Dr. Duong contends that the foregoing decisions were wrongly decided. Essentially, he argues that the purpose of apportionment is to. allow the offeree to “evaluate” the offer with respect to each offeror, and that such “evaluation” is meaningless if the offeree cannot accept or decline each offer individually. This argument overlooks the other main purpose of the apportionment requirement, which is to allow the trial court to later determine “whether the judgment against only one of the parties was at least twenty-five percent more or less than the offer (depending on which party made the offer).” All-state Indem. Co. v. Hingson, 808 So.2d 197, 199 (Fla.2002); see also Twiddy v. Guttenplan, 678 So.2d 488, 489 (Fla. 2d DCA 1996) (“[W]e are required to reverse because the joint offer of judgment was not specific enough to enable the trial judge to determine that the ... verdict against [one offeror] was at least twenty-five percent less than the offer made on her behalf.”). The “evaluation” for the offeree also means the importance of allowing the offeree(s) to consider whether each offeror will later recover the amount of the offer that is apportioned to them, which would determine the offeree(s)’ liability for attorney’s fees.

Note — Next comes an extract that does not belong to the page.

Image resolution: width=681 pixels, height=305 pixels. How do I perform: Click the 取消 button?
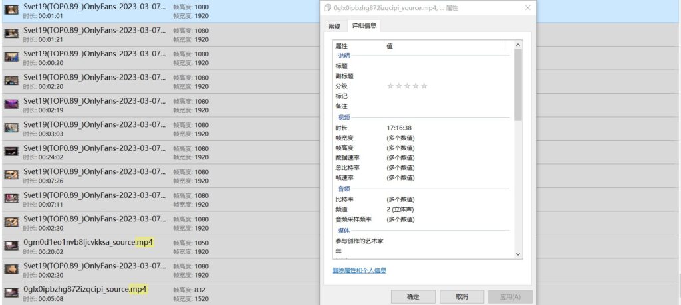462,296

In this case, the proposal for settlement gave Dr. Duong all of the information necessary to evaluate his exposure. Olivia Ziadie offered to settle the multiple claims of Francis and the children for $1,000,000. The offer broke down what part of the million dollar settlement would be paid to each of the claimants. Thus, Dr. Duong could evaluate each claim separately and determine both the reasonableness of the offer and the likelihood that the claimant would obtain, as to each claim, a verdict of at least twenty-five percent in excess of the proposal. There is no obligation for the claimants in this case to make individual offers to a single offeree.1
*360Further, because it was an “all or nothing” joint proposal, if the verdict for any of the claimants was not twenty-five percent higher than the amount of that claim in the settlement proposal, then none of the claimants could obtain attorney’s fees under its terms. In other words, it was not enough that the total amount of the verdict exceed the total amount of the offer by twenty-five percent; the individual amounts awarded to each claimant in the verdict must also exceed the individual amounts set forth in the proposal for settlement for that claimant by twenty-five percent, or no attorney’s fees could be claimed based upon the proposal for settlement. In this case, the awards to each claimant exceeded that threshold.
For these reasons, we affirm the order awarding attorney’s fees pursuant to the proposal for settlement..
TAYLOR and MAY, JJ., concur.. Imposing such a requirement could mean that an offeree could settle the main claim and leave consortium claims unsettled. It would be rare plaintiffs who would want to *360hazard trying a consortium claim without the underlying injury claim being tried at the same time.